§ **What you need to do**:
Rewrite the passage about Kathleen Doyle from "Behind the Big" down to "final national rankings.", replacing "preseason polls" with "early-season polls".

§ **Supplied text**:
--*--
Doyle, who won two high school girls basketball state championships at Benet, is one of five finalists for the Ann Meyers Drysdale Award for the best shooting guard in the nation.

The list of Drysdale nominees also includes Duke’s Haley Gorecki, against whom Doyle played in the 2015 Class 4A championship game when Gorecki was at Fremd.

The award is scheduled to be announced April 10. Fans can have a say in the winner by voting online.

“Her competitiveness, that doesn’t come around every day,” Iowa coach Lisa Bluder said of Doyle. “That self-drive. That belief in yourself and your teammates. And that’s what made her special. And also just the sheer joy she played with. You can watch her play and know she loves the game.”

Behind the Big Ten Player of the Year and third-team All-America, the Hawkeyes finished 23-7 and third in the conference at 14-4, better than expected based on preseason polls. They were 21st in the final national rankings.

“Instrumental,” Bluder said. “She was a captain for us. She was our leader. ... She was outstanding for us. And she was clutch. She was a player that if you needed a basket, you went to her. If you needed a stop, somebody had the hot hand, Kathleen got that assignment. She was our best defensive player as well as one of our best offensive players.”

The 5-foot-9 guard, a La Grange Park native, played in 123 games in four seasons at Iowa, starting 114. She finished second in Iowa history with 706 assists, fourth with 238 steals and 13th in scoring with 1,537 points.

Iowa was on its way to the NCAA Tournament and hoped to host an early couple of rounds. Then the COVID-19 pandemic struck, causing the rest of the season to be abruptly canceled.

“It was devastating. It still makes me sad,” Doyle said, her voice dropping. “I mean we were in the middle of a great practice and coach Bluder brought us together and let us know that the season was over. I just kind of broke down.
--*--
§ **Extracted records**:
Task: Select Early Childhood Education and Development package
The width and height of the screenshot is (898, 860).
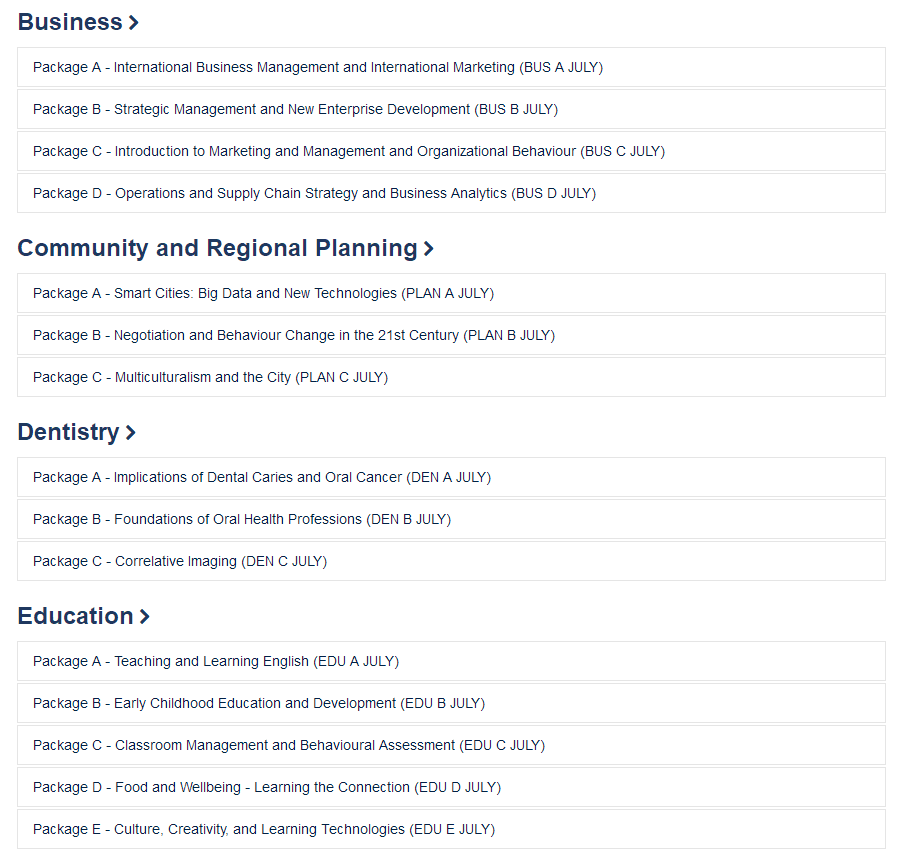Action: pyautogui.click(x=451, y=703)
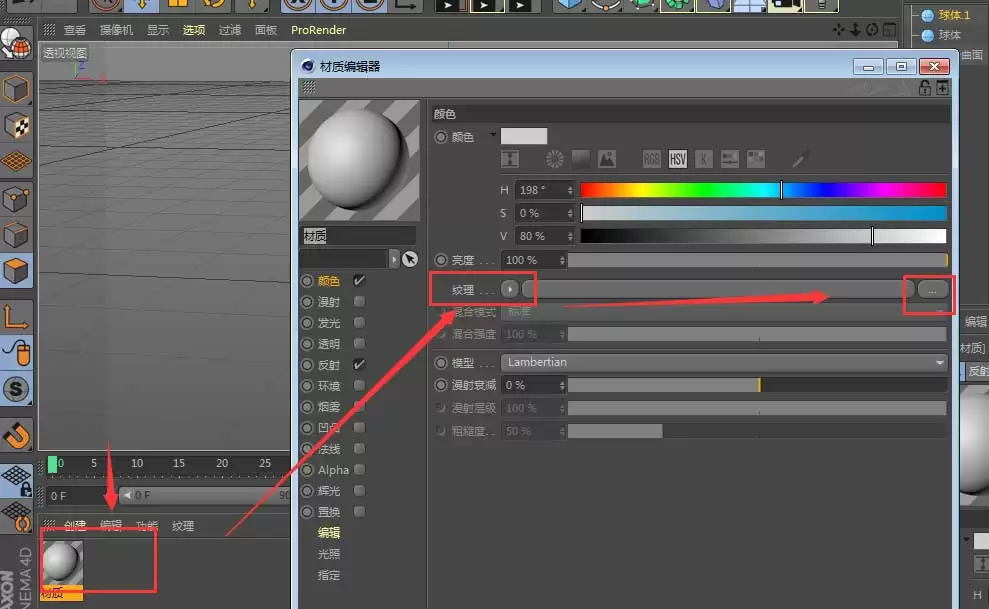Image resolution: width=989 pixels, height=609 pixels.
Task: Enable the 反射 channel checkbox
Action: point(358,364)
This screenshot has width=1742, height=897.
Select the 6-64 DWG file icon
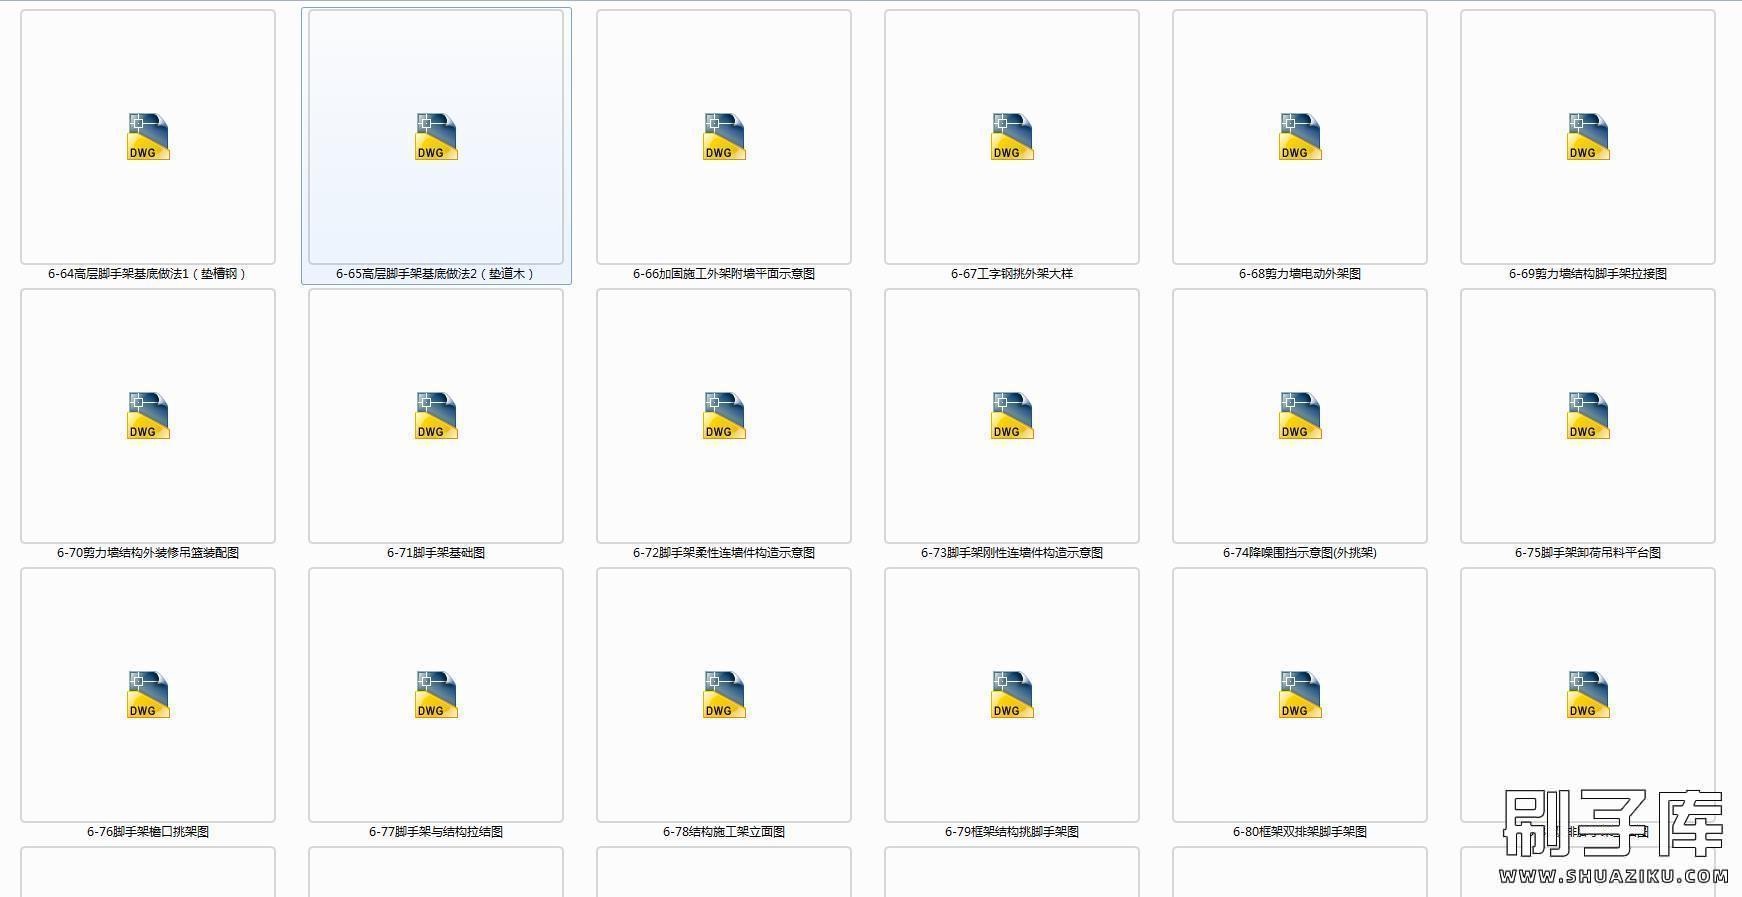click(x=148, y=137)
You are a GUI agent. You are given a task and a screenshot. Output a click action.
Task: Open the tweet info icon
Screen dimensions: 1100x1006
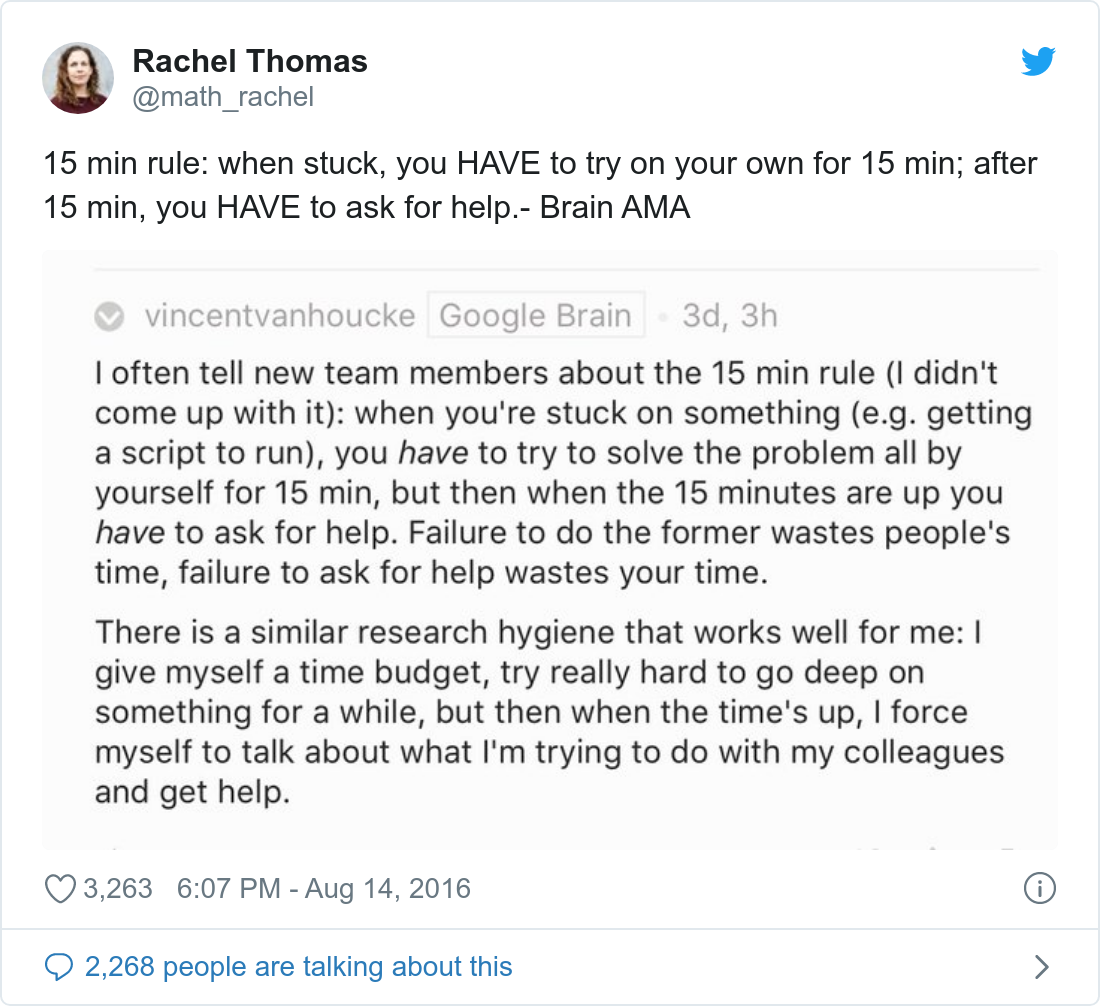click(x=1040, y=888)

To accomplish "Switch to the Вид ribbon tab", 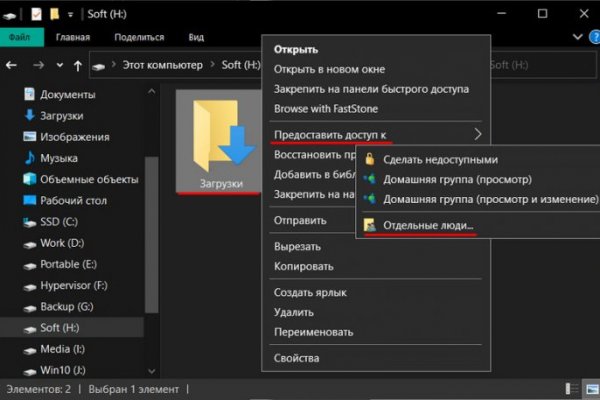I will pyautogui.click(x=196, y=37).

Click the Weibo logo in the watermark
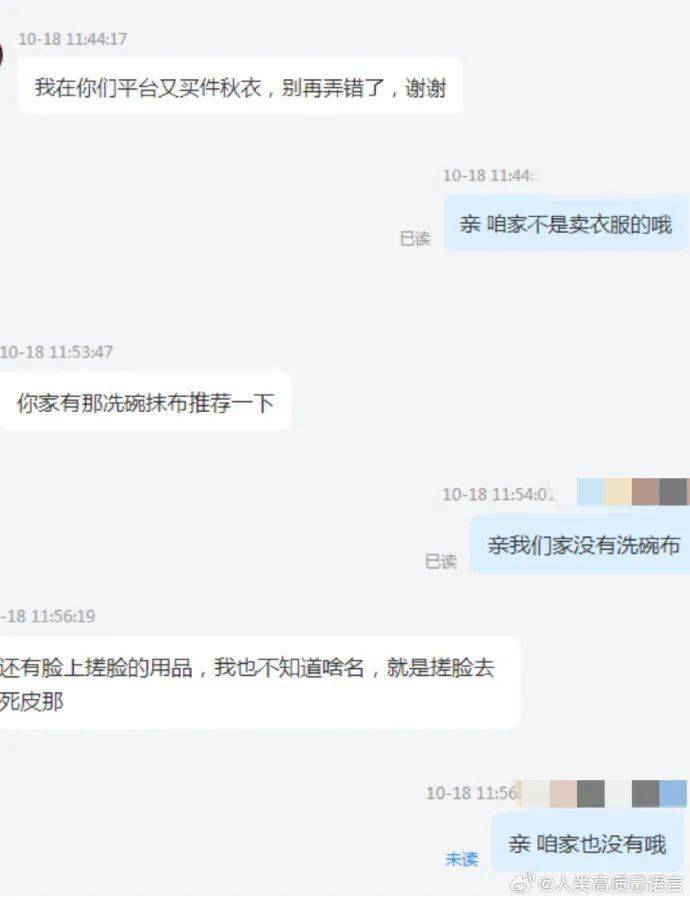coord(522,882)
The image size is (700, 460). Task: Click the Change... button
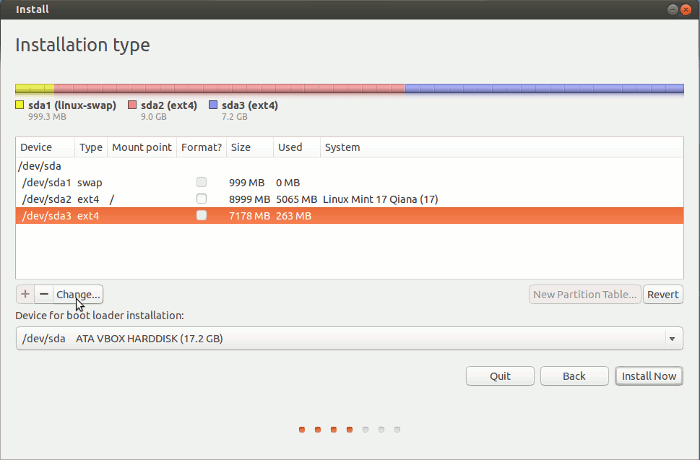78,294
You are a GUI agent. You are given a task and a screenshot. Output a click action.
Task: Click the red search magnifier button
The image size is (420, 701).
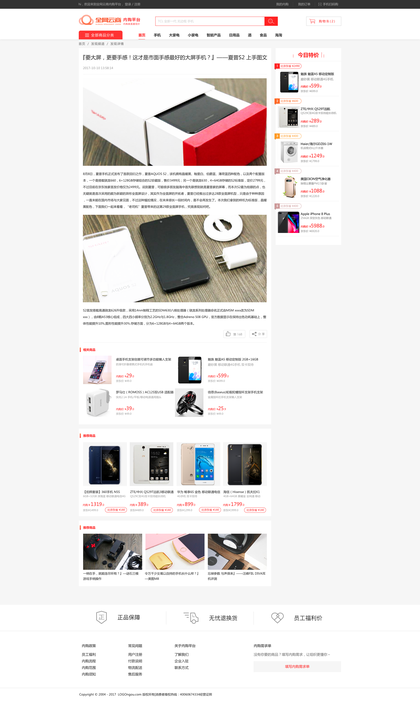click(271, 21)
--*--
§ **Finished task**:
Behind the Big Ten Player of the Year and third-team All-America, the Hawkeyes finished 23-7 and third in the conference at 14-4, better than expected based on early-season polls. They were 21st in the final national rankings.